Contra notícias falsas, a liberdade


Por Patricia Blanco, Presidente do Instituto Palavra Aberta

Quem não se lembra da notícia da morte do doleiro Alberto Youssef, principal delator da Operação Lava Jato, na cela da Polícia Federal em Curitiba? Era falsa, mas mesmo assim foi replicada nas redes sociais e criou muita dor de cabeça. Como a morte do doleiro e tantas outras, as falsas notícias se incorporam ao dia a dia da Internet e, assim, permanecerão enquanto as pessoas não criarem o saudável hábito de checar as informações antes de curti-las ou compartilhá-las. Ou ainda, que os usuários das redes passem a criar notícias tendo o indispensável zelo ético pela veracidade dos acontecimentos.

O que diferencia as notícias nas redes sociais para as notícias da grande imprensa é um princípio simples: a filtragem. Como o jornal publica fatos, não ficção, e perde sua credibilidade sempre que fizer diferente, o cuidado com a verdade é objetivo e real. É assim desde os idos de Gutemberg e perpassa a história social da mídia, claro que com altos e baixos, mas a linha dominante é a verdade factual.

Nas redes, ao contrário, cada um diz o que quer, o indivíduo passa a ser editor do seu próprio jornal e a verdade, muitas vezes, como disse Nietzsche, passa a ser apenas um ponto de vista sobre a mentira, isto é, sem o amparo dos fatos.

Sendo assim, tudo fica muito volátil, muito instável, a exigir permanente atenção.

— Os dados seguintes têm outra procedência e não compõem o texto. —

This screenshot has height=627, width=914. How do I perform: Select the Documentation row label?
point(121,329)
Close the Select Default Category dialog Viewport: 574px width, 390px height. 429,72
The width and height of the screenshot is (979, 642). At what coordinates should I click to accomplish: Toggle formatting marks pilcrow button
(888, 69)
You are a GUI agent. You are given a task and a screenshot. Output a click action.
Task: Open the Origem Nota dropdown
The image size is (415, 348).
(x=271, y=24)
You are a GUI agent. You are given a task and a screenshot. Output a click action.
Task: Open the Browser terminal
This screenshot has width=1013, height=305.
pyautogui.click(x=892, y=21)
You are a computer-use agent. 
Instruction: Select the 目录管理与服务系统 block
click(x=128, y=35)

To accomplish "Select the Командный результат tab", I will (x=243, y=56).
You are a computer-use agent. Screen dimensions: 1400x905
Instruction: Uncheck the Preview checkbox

É uma situação paradoxal: ao mesmo tempo em que a Internet deu uma nova dimensão à liberdade de expressão, liberando voz e acesso ao conhecimento de milhões e milhões de pessoas, o que é um avanço colossal, por outro lado, as notícias falsas põem em risco a reputação e a idoneidade das empresas, governantes e pessoas comuns, além da disseminação do discurso de ódio, da intolerância e dos preconceitos.

O que fazer? Seguir o caminho das multas pesadas para as notícias falsas, deixar que as notícias verdadeiras expulsem as falsas ou não fazer nada e simplesmente deixar que as redes sociais se autorregulem? São caminhos que precisam ser discutidos e avaliados. Mas uma coisa é certa, a Internet e as redes sociais são a grande ágora moderna e, como na antiga Grécia, servem para o exercício da democracia, só que exponencialmente ampliada.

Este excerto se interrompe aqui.